I began to reflect on some of the things I had seen as a reporter covering the Goldwater phenomenon — seen but not probed. White had been a pioneer in the corporate public affairs field before he nurtured the Goldwater drive. Many of his major associates in the movement were from the same background — men like Charles Barr of Standard Oil of Indiana, Tyrone Gillespie of Dow Chemical, and William McFadzean of ArcherDaniels-Midland.
They had been helped by the thousands of Goldwater volunteers. But equally significant were their allies among the semipermanent Republican cadre in Congress. These congressional Republicans miscalculated political realities to their own peril: out of fifty-four Representatives who signed a statement in the spring of 1964 saying, “We are convinced that the nomination of Senator Barry Goldwater will result in substantial increases in Republican membership in both houses of Congress,” twenty-one were not re-elected.

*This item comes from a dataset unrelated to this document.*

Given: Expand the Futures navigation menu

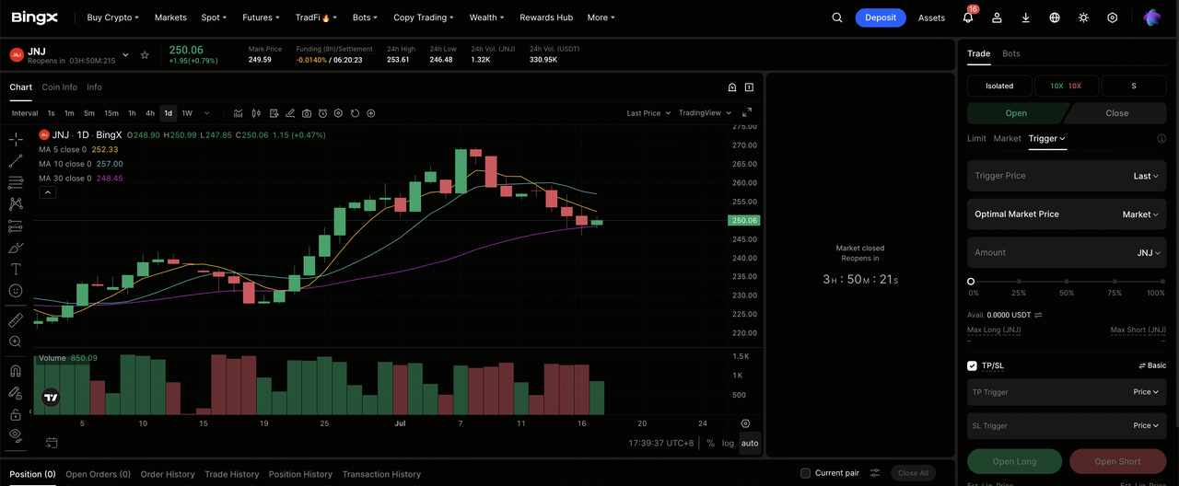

Finally, White had the help of the most influential Republican of them all. Senator Everett McKinley Dirksen, who at a critical juncture rejected Governor William Scranton’s plea for help from the Illinois delegation and agreed, instead, to make the speech that nominated Goldwater.
It appears that Lankier was right when he said that the struggle would continue, and right when he said that the men who had put over Goldwater would try to use the party as a superlobby. What light does this cast on the party’s future? What does it tell us about the nature of its internal divisions? The more I thought about it, the more I began to suspect that the real struggle within the Republican Party is more basic than the much publicized differences between liberals and conservatives.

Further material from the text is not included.